Über die Vorbereitung und Nachbereitung der Fachpersonen hinaus versucht COMUNDO, mittels einer Reihe von Gefässen die innere Verbindung von religiös-spiritueller Verankerung und sozial-politischem Engagement – etwa für die Konzernverantwortungsinitiative – zu unterstreichen und weiterzuentwickeln. Zu erwähnen sind etwa der «Weg der Menschenrechte», der jedes Frühjahr vom Missionshaus in Immensee zum RomeroHaus in Luzern führt und über die historische Verbundenheit der beiden Orte hinaus einen Beitrag zur Sensibilisierung bezüglich Menschenrechte und Rechte von Minderheiten leistet.
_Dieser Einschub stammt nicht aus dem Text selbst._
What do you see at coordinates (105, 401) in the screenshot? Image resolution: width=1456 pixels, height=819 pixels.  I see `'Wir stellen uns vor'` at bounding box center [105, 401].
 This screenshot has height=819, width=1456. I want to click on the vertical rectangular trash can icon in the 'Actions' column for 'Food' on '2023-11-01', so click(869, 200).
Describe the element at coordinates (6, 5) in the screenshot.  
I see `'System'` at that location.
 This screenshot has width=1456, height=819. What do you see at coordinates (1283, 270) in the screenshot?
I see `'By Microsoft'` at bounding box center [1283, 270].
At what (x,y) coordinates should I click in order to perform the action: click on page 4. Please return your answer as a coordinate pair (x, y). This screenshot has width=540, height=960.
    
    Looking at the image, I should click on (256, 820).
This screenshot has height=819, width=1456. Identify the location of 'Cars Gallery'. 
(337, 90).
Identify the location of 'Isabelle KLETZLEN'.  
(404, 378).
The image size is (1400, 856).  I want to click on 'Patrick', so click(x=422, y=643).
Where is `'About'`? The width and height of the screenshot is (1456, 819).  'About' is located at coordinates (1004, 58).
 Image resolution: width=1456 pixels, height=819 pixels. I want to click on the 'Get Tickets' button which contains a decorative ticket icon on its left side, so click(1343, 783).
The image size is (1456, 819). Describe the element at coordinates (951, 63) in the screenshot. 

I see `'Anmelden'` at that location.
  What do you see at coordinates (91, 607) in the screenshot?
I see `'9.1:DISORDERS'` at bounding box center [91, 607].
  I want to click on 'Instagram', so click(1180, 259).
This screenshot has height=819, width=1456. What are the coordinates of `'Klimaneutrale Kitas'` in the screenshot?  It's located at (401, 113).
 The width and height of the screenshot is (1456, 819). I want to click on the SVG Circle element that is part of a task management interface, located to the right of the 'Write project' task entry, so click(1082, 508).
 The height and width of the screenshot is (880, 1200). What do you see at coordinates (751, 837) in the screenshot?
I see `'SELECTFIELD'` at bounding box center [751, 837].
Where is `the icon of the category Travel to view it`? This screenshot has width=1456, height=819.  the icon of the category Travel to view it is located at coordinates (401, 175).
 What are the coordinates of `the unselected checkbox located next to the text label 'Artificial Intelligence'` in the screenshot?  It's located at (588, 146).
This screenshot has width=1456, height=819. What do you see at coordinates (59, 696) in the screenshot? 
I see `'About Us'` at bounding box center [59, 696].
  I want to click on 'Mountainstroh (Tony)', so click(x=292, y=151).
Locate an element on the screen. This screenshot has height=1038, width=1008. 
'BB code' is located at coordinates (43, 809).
Oder die «RomeroTage» im März im Gedenken an den vor über einem Jahr heiligerklärten Erzbischof Oscar Arnulfo Romero aus El Salvador, die ebenso wenig einfach nur ein blosses Gedenken, sondern eine inspirierende und «gefährliche» Erinnerung an eine Praxis gesellschaftlicher Relevanz von Glauben und Spiritualität sein möchten. Aber auch der Masterlehrgang «Spirituelle Theologie im interreligiösen Prozess», der eben gerade zum vierten Mal abgeschlossen wurde und 2021 zu seinem fünften Durchgang startet; ein Versuch, das Vermächtnis des RomeroHauses mit einer «spiritualitätsfähigen» Zukunft zu verbinden. Schliesslich auch das befreiungstheologische Kompaktseminar, das sich dieses Jahr zusammen mit der Klimajugend als Thema den Widerstand und die Befreiung von Mensch und Natur im Fokus hat. Oder, last but not least, die jährlich sechs Dialoge des Forums für Offene Katholizität (FOK), die Themen an der Schnittstelle von Gesellschaft, Kirche und Theologie reflektieren und mit Interessierten vertiefen.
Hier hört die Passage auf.